National and local leaders will gather this week to discuss the root causes of youth violence and strategies to address it.
The Louisville Youth Violence Prevention Summit is April 11 from 10 a.m. to 2 p.m. in the Grand Ballroom of Hotel Louisville, 120 W. Broadway. The event, happening during National Youth Violence Prevention Week, April 8 through April 12, will highlight the research of the University of Louisville Youth Violence Prevention Research Center (YVPRC) based in the School of Public Health and Information Sciences.
UofL is home to one of five Centers for Disease Control National Centers of Excellence in Youth Violence Prevention (YVPCs), academic-community collaborations that advance the science and practice of youth violence prevention. Leaders from the CDC Division of Violence Prevention, along with individuals involved in the other four national centers located at the University of Chicago, University of Colorado, University of Michigan and Virginia Commonwealth University will participate in the summit.
“Approaching violence prevention from a public health perspective requires us to examine and address root causes of the issue rather than simply the downstream effects,” said Monique Williams, MPH, director of UofL’s YVRC. “This summit provides a forum for the UofL YVPRC and key partners to highlight innovative strategies for prevention, present findings from the research to date, and discuss implications for action in Louisville and beyond.”
The focus of UofL’s efforts involves a campaign to reach youth that integrates African American history and concepts of positive racial identity to raise awareness, along with promotion of social action to address structural violence in an effort to reduce youth violence.

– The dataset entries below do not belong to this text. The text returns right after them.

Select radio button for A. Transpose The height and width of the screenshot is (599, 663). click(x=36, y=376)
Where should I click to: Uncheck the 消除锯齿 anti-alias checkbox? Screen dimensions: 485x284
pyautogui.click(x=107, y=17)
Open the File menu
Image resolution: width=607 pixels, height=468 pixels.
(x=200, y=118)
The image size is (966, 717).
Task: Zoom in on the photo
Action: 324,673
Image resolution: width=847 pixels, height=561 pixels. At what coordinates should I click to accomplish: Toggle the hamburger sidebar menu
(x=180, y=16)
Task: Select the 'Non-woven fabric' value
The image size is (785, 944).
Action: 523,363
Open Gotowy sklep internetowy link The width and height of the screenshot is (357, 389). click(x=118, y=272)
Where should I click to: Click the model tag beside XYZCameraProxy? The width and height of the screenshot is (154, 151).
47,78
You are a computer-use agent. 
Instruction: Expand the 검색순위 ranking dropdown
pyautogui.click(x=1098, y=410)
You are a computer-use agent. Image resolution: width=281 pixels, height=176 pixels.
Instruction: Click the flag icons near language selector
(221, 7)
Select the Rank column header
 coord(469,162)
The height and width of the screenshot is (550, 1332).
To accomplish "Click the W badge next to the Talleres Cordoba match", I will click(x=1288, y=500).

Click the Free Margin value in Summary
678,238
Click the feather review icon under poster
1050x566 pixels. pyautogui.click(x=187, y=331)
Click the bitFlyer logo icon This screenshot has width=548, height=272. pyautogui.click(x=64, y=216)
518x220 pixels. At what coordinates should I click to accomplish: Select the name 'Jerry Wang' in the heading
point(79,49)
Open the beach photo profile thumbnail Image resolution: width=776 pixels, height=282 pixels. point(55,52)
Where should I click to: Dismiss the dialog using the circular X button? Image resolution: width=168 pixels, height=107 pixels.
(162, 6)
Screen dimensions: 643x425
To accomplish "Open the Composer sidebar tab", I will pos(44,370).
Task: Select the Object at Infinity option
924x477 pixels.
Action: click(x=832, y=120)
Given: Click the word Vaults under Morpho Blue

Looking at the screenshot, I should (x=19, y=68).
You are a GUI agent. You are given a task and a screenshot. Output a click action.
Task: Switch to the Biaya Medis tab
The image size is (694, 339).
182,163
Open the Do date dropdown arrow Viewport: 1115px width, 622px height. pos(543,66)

“The kind of historical and fact-based analysis being done by YVPRC promotes the existence of a safer Louisville. I’m excited about everything those in attendance will learn, and how their level of awareness will continue to improve our city,” said Louisville Mayor Greg Fischer.
“We are fortunate to have a truly unique research center that brilliantly elevates the importance of understanding systemic and structural violence. Equally impressive is that the work happening in Louisville is so remarkable that the Centers for Disease Control hopes other centers can learn from these cutting-edge practices,” said Rashaad Abdur-Rahman, MSSW, director of Office for Safe and Healthy Neighborhoods, Office of Mayor Greg Fischer.
Co-sponsors of the event include the Metro United Way, the Mayor’s Office for Safe and Healthy Neighborhoods, the Center for Health Equity, Cities United and the Louisville Urban League.
The event is free, and anyone interested in attending may register online.